Recorded information:

========================================

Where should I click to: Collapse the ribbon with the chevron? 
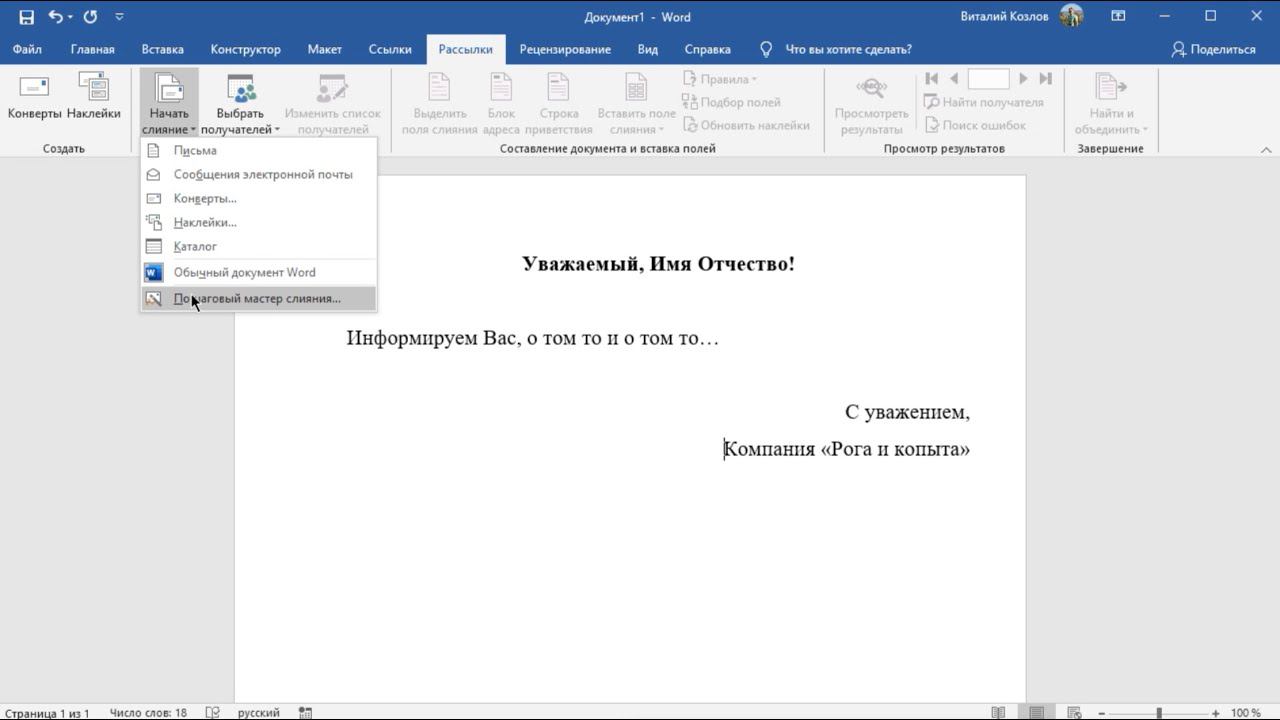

========================================

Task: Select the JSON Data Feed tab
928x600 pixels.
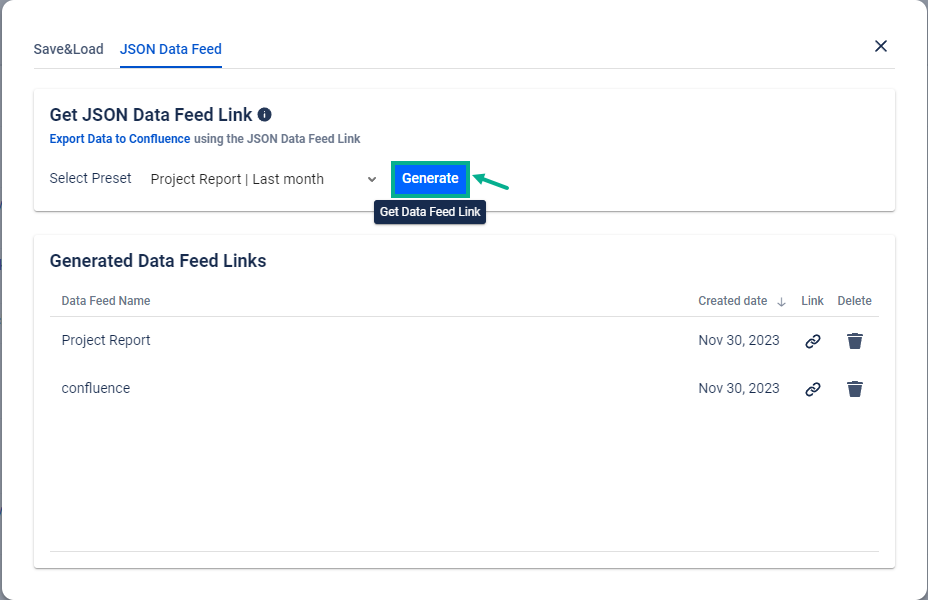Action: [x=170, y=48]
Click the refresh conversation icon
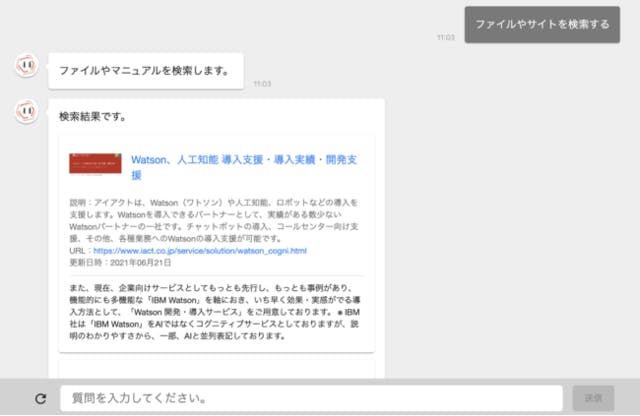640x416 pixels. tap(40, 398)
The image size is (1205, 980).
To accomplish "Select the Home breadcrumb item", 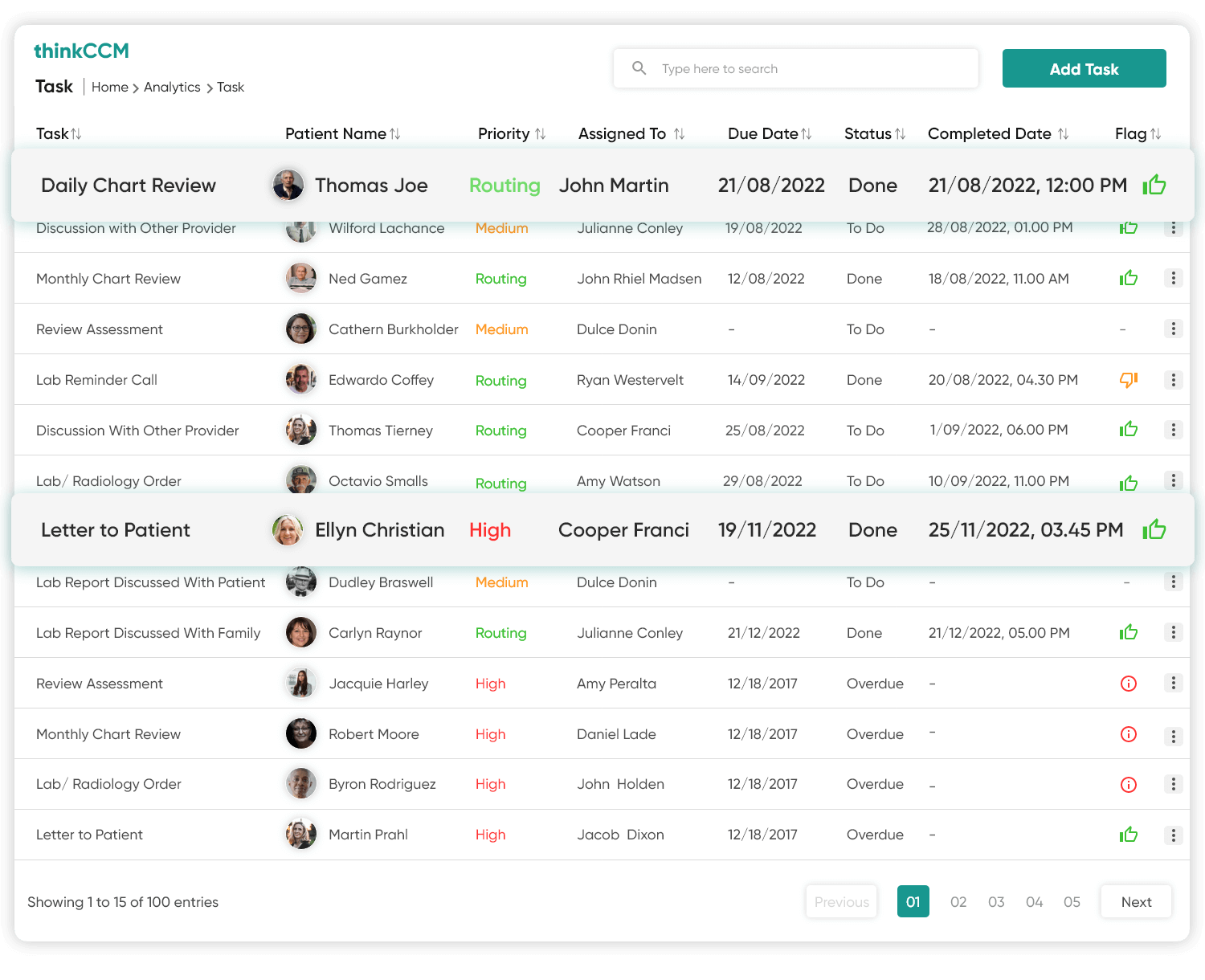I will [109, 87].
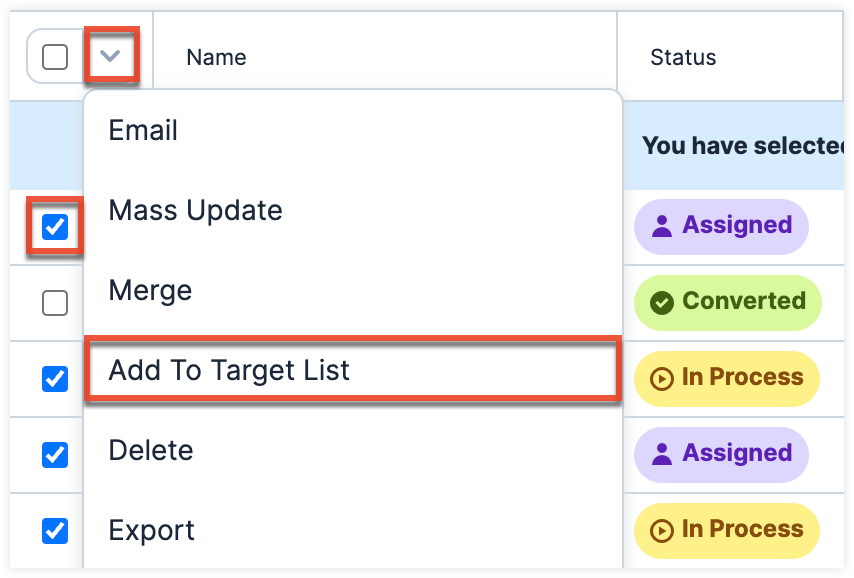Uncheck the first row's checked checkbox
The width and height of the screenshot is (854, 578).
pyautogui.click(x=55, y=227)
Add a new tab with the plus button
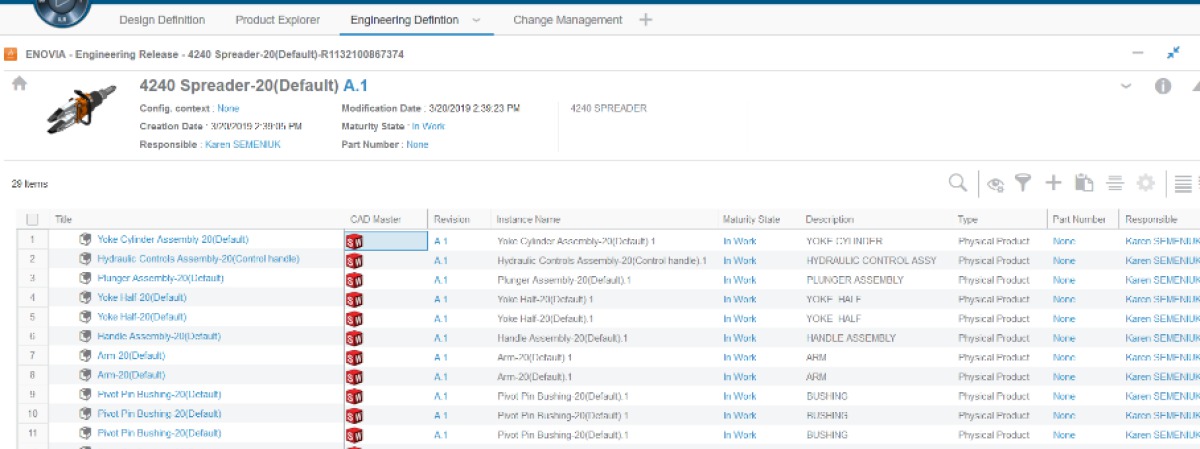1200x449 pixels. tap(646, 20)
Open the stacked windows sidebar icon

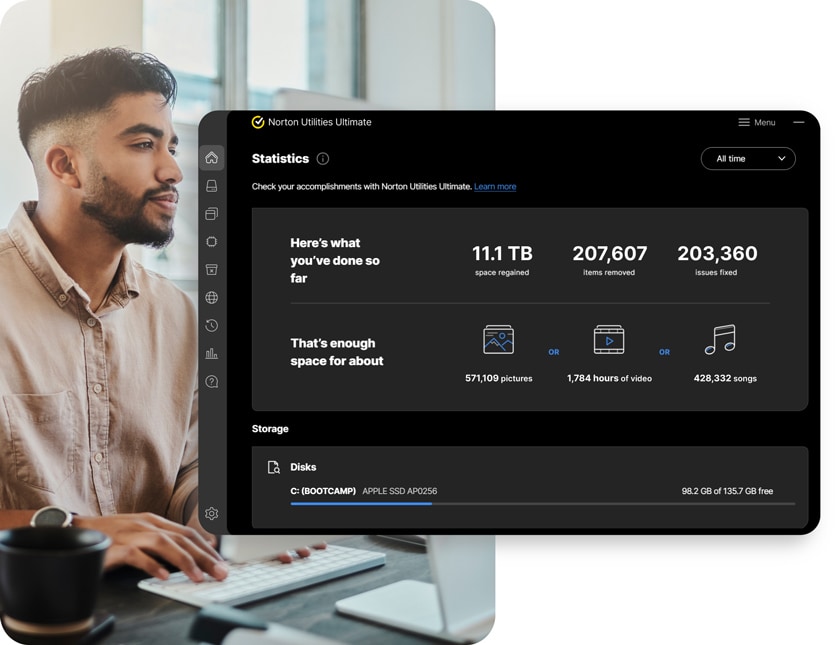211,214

========================================

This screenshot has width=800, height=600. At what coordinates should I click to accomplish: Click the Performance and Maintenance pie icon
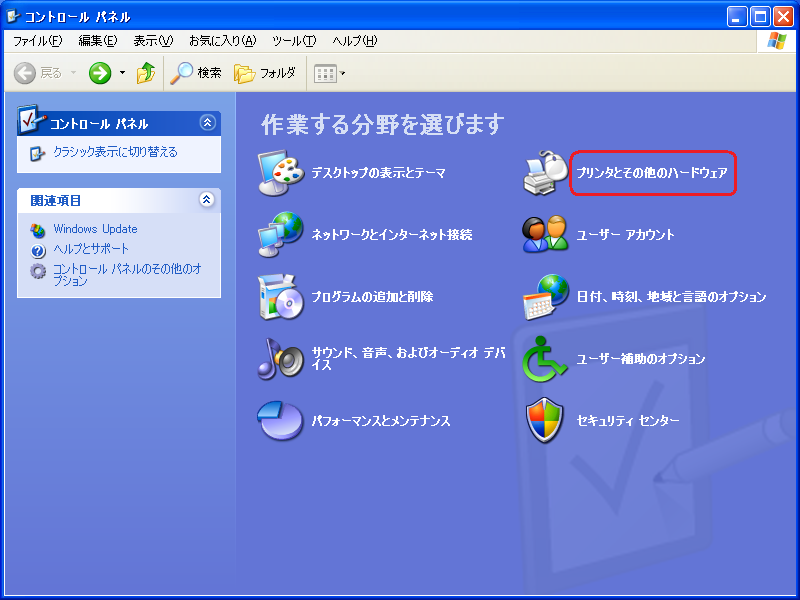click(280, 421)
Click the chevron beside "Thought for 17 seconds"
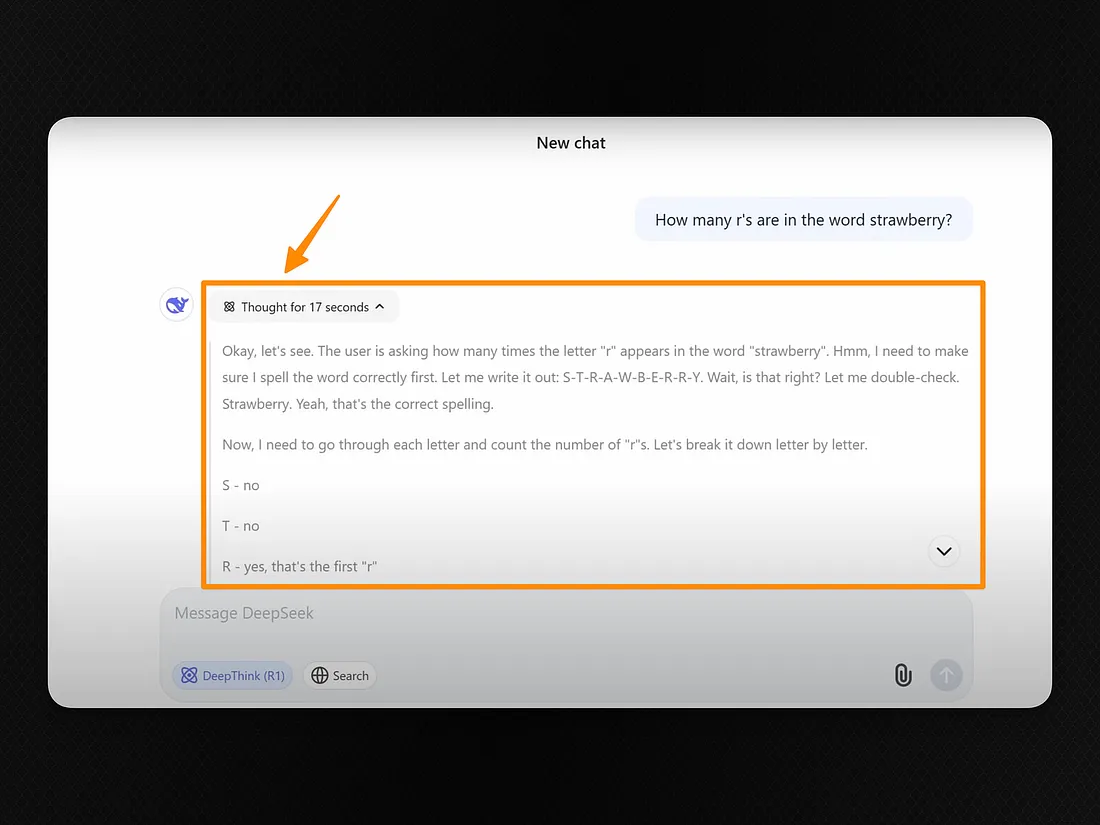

========================================

The problem: Which lines of the data above contain the string "chevron"? Copy each of them.

Exercise output:
Where should I click to: Collapse the ribbon with the chevron? 
Click the chevron beside "Thought for 17 seconds"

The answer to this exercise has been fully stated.